*TASK PROMPT*.
Convert the records below into a Markdown table with the columns "No." and "Line," giving each line its own numbered row and skipping blank lines.

(Records from a pointing dataset)

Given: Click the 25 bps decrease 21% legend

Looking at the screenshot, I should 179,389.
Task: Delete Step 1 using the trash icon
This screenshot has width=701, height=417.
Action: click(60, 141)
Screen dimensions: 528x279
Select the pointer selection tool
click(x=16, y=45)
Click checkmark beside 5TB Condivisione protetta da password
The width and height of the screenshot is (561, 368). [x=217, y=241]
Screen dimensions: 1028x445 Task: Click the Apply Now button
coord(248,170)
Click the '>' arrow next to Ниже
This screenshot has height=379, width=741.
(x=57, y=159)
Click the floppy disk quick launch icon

*TASK OUTPUT*.
| No. | Line |
|---|---|
| 1 | Given: Click the 25 bps decrease 21% legend |
| 2 | Looking at the screenshot, I should 179,389. |
| 3 | Task: Delete Step 1 using the trash icon |
| 4 | This screenshot has width=701, height=417. |
| 5 | Action: click(60, 141) |
| 6 | Screen dimensions: 528x279 |
| 7 | Select the pointer selection tool |
| 8 | click(x=16, y=45) |
| 9 | Click checkmark beside 5TB Condivisione protetta da password |
| 10 | The width and height of the screenshot is (561, 368). [x=217, y=241] |
| 11 | Screen dimensions: 1028x445 Task: Click the Apply Now button |
| 12 | coord(248,170) |
| 13 | Click the '>' arrow next to Ниже |
| 14 | This screenshot has height=379, width=741. |
| 15 | (x=57, y=159) |
| 16 | Click the floppy disk quick launch icon |